Music video network Vevo is getting more views from music fans, according to comScore statistics. Created in partnership by Universal Music Group, Sony Music Entertainment and the Abu Dhabi Media Company, the company is one of the top online video properties in the U.S.
To summarize in a nutshell, a few more people are tuning into Vevo, and all viewers are watching a lot more often. Total viewing sessions have increased 198% to 11.62 million per day in May from 3.9 million per day in January, according to comScore’s latest U.S. online video rankings. During the same time, total Internet audience’s viewing sessions grew just 16%. Viacom Digital is up 101% over that time frame while Microsoft sites are up 68%, Hulu is up 54% and AOL is up 47%. (comScore tracks viewing sessions and other metrics by month. To make the numbers more comparable over multiple months, Billboard has calculated daily metrics to take into account the fact that some months contain a different number of days.)

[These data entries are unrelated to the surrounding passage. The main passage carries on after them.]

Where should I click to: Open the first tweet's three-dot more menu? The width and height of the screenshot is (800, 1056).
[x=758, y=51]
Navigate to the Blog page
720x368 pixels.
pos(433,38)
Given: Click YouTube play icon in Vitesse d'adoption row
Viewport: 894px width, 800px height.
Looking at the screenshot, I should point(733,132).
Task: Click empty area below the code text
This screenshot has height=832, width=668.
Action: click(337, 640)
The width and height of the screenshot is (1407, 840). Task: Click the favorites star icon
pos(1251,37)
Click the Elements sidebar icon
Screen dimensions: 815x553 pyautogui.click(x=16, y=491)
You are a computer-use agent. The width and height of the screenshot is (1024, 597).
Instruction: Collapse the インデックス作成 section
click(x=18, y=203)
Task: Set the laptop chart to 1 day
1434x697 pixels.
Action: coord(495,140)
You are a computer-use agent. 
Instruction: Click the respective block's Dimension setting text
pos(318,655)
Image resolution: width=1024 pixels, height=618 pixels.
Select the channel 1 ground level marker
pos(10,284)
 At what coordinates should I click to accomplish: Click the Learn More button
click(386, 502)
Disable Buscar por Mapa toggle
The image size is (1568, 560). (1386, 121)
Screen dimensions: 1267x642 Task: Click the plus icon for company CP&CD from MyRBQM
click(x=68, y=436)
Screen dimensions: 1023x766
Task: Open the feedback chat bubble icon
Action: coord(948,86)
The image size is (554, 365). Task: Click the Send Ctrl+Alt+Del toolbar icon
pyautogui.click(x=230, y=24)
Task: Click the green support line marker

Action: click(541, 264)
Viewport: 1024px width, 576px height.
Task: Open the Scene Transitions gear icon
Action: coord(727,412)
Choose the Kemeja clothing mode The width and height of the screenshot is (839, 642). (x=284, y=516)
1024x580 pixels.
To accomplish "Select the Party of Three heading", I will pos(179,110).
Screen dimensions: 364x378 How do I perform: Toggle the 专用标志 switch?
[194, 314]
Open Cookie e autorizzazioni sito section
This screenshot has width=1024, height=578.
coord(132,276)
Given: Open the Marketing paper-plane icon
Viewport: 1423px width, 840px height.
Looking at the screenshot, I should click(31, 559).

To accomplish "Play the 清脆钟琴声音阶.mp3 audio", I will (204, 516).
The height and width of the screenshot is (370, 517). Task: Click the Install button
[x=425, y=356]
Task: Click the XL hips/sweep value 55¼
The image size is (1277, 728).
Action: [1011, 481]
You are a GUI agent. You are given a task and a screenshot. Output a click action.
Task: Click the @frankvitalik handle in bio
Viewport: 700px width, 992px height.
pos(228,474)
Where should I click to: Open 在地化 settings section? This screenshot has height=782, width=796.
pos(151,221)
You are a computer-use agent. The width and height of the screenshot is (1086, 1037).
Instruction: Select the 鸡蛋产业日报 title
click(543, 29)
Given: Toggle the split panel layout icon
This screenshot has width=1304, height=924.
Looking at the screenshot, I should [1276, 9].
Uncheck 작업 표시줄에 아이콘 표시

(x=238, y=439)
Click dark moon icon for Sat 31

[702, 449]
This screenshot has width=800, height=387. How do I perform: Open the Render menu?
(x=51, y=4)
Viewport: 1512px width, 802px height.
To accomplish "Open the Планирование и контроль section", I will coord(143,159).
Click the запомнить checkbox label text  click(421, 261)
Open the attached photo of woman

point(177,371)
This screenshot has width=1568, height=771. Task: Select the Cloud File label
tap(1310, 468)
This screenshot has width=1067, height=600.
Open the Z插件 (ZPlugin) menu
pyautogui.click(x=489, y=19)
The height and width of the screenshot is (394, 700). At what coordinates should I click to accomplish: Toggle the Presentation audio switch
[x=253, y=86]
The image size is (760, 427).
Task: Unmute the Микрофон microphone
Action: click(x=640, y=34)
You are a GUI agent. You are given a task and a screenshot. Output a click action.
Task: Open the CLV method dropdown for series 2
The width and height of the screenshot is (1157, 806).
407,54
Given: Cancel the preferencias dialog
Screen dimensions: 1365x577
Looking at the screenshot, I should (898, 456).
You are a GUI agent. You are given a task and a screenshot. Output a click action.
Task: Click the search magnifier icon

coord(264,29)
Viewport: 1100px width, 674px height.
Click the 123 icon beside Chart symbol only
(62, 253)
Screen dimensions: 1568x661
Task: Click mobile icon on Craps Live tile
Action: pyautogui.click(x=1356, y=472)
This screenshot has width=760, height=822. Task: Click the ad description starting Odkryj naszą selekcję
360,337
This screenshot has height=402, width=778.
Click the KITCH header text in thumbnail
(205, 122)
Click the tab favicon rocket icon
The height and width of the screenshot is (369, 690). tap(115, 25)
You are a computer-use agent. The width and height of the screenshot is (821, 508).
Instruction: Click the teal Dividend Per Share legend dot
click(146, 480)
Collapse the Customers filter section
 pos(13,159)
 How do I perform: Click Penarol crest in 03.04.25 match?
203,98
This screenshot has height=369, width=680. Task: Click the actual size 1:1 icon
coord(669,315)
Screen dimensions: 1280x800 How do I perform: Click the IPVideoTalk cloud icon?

Vevo has achieved that huge increase in viewing sessions despite a far smaller increase in unique viewers. From January to May, Vevo’s number of unique viewers increased 18%, which is still far above the 3% increase in viewing sessions by the total Internet audience tracked by comScore.
And Vevo viewers aren’t sticking around much longer, either. Daily minutes per viewer are up 14% to 3.39 from 2.96 in January (better than the 9% increase in the total Internet audience’s minutes per day). Recall that unique viewers are up 18%. Both are obviously quite small compared to the 198% increase in daily viewing sessions.
The top video property in the U.S. is Google’s collection of sites. Google sites, including YouTube, had more than 2.1 billion viewing sessions, or 38% of all U.S. online viewing sessions. In terms of time spent, Google sites commanded 33% of all time on U.S. online video properties in May, or 311 minutes per viewer. It was the first time Google sites has crossed the five-hour-per-viewer mark.
In terms of total unique viewers, Vevo was #2 in May, Yahoo! sites were #3 and Facebook was #4. While Facebook certainly has breadth, its users spend less than a minute per day watching videos. That’s far lower than the other leading U.S. online video properties, and well under the 7 minutes per day achieved by Hulu and 10 minutes per day achieved by Google sites.